Your answer must be the records below, repeated exactly, with every picture left out.

[INPUT RECORDS — start]

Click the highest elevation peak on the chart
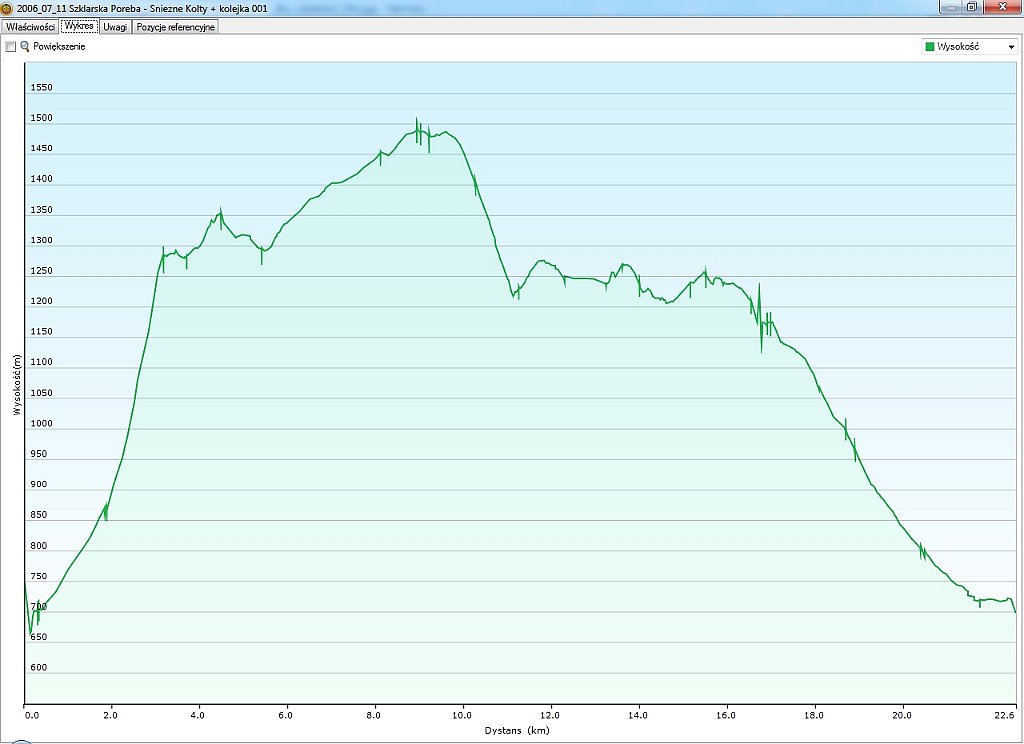This screenshot has height=744, width=1024. [416, 119]
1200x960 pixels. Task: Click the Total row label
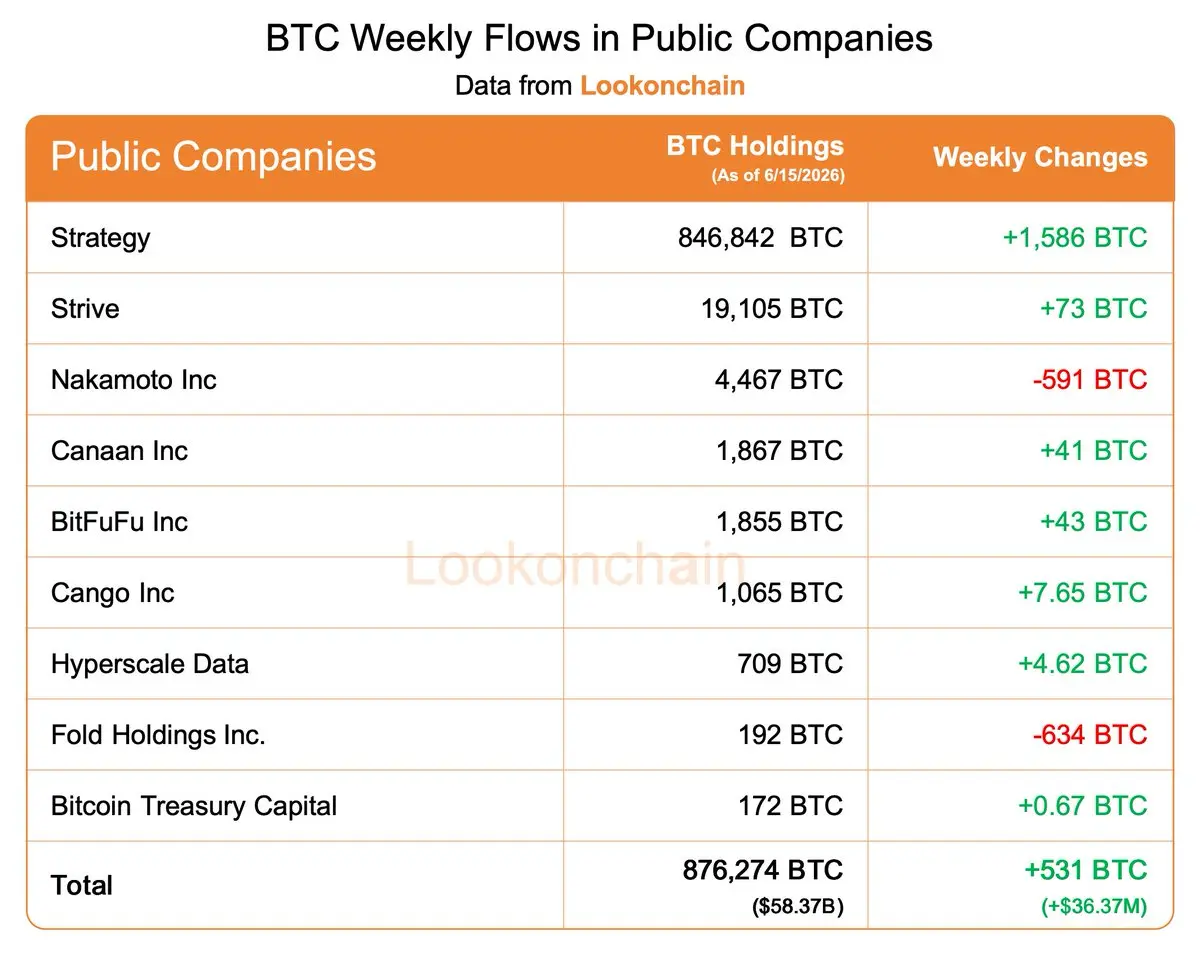82,885
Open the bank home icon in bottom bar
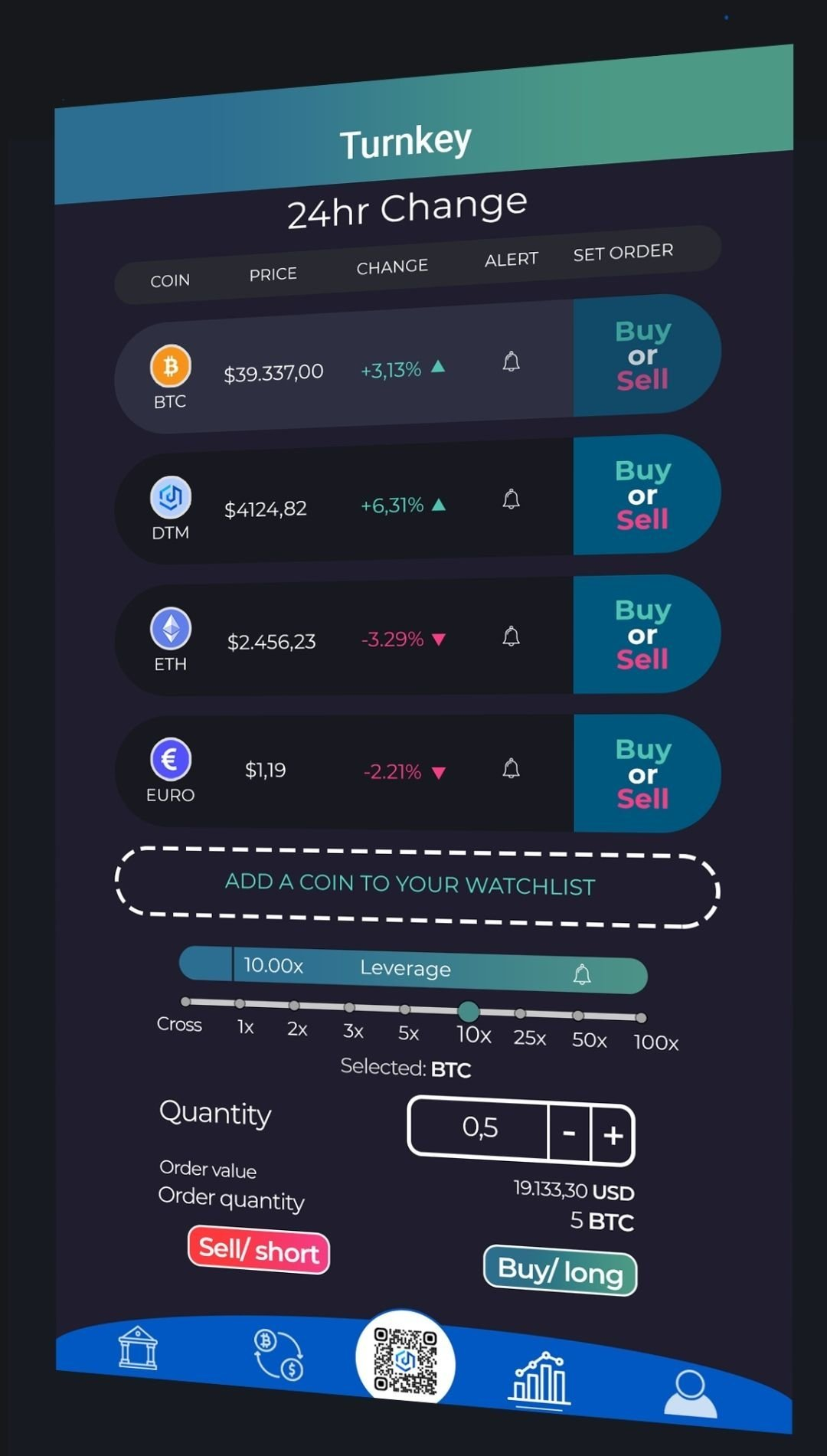Image resolution: width=827 pixels, height=1456 pixels. [138, 1348]
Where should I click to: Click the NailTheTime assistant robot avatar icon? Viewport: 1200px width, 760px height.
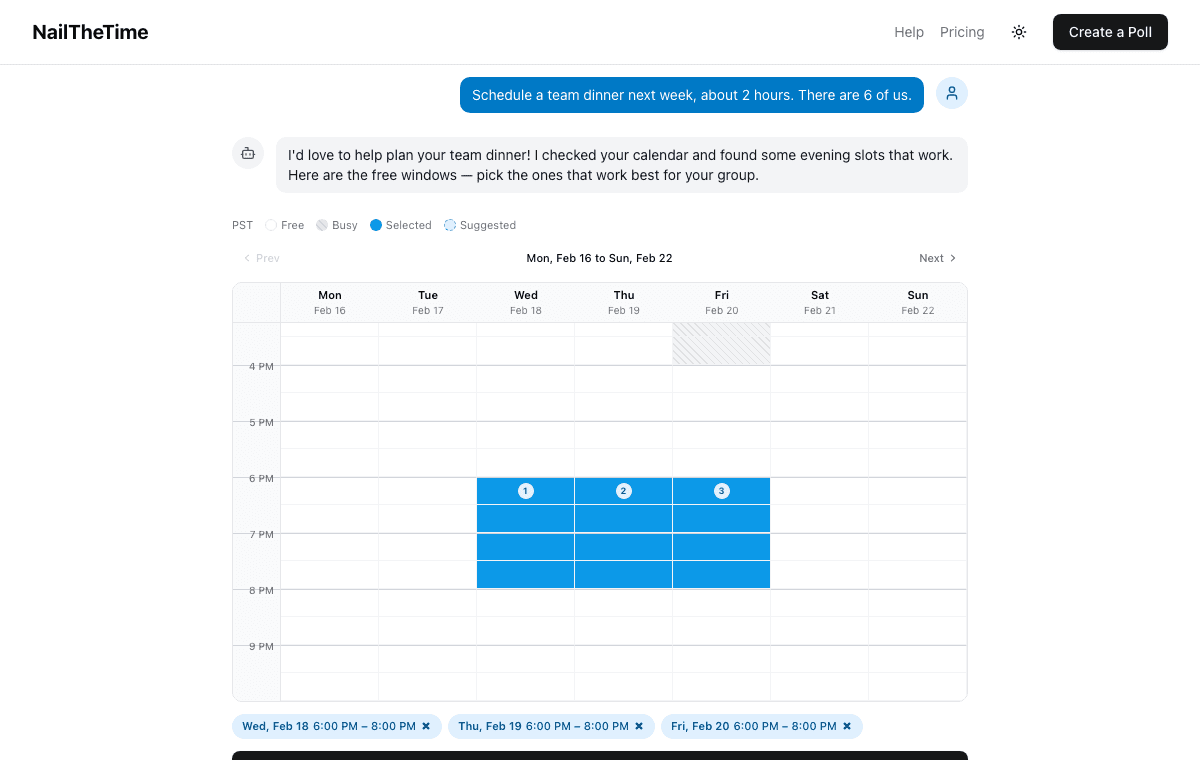[x=247, y=153]
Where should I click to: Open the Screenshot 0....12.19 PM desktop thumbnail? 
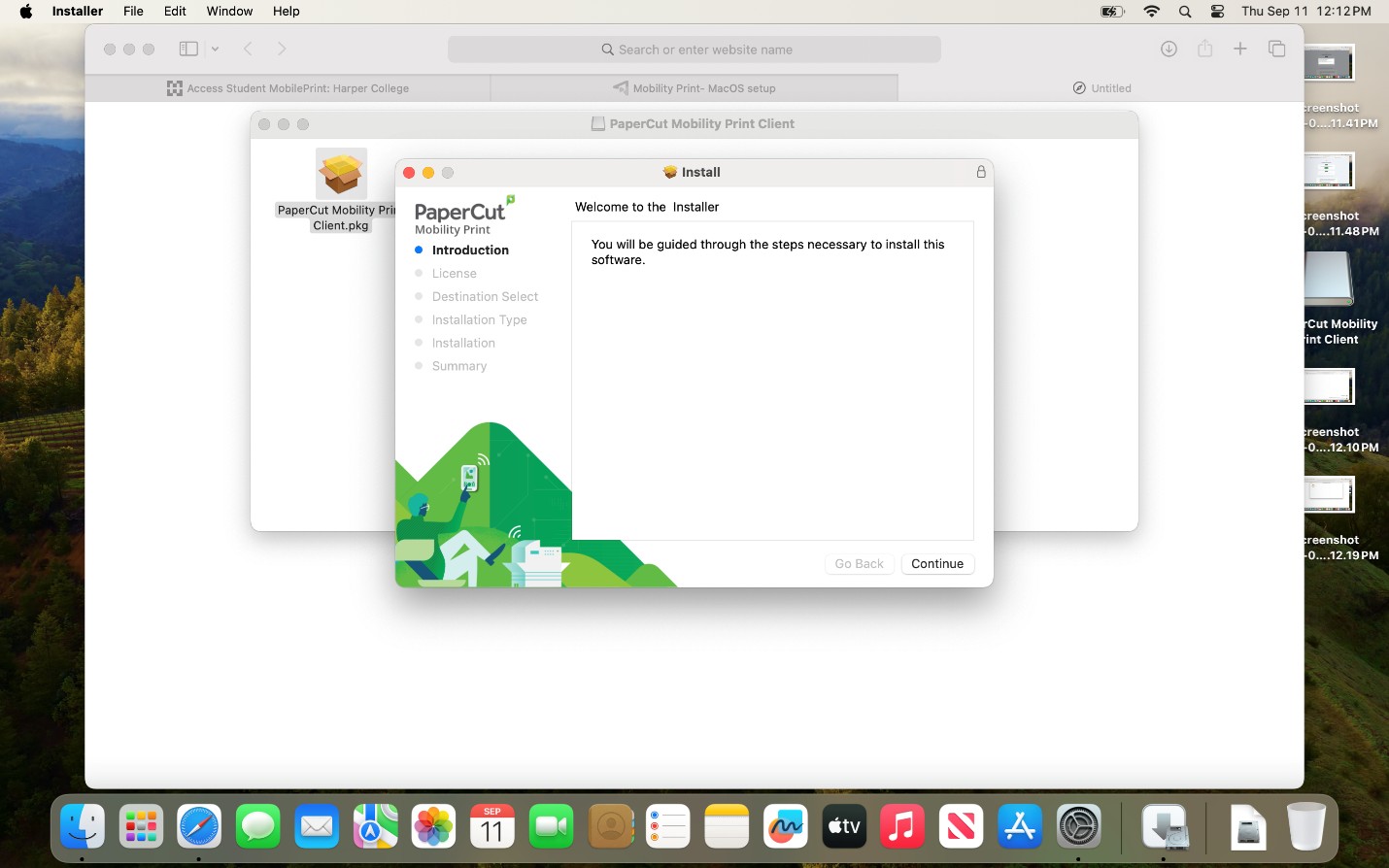1328,493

[INPUT RECORDS — finish]

ANSWER SECTION:
Click the highest elevation peak on the chart
This screenshot has height=744, width=1024. [416, 119]
1200x960 pixels. Task: Click the Total row label
82,885
Open the bank home icon in bottom bar
Image resolution: width=827 pixels, height=1456 pixels. [138, 1348]
Where should I click to: Click the NailTheTime assistant robot avatar icon? Viewport: 1200px width, 760px height.
[x=247, y=153]
Where should I click to: Open the Screenshot 0....12.19 PM desktop thumbnail? 
1328,493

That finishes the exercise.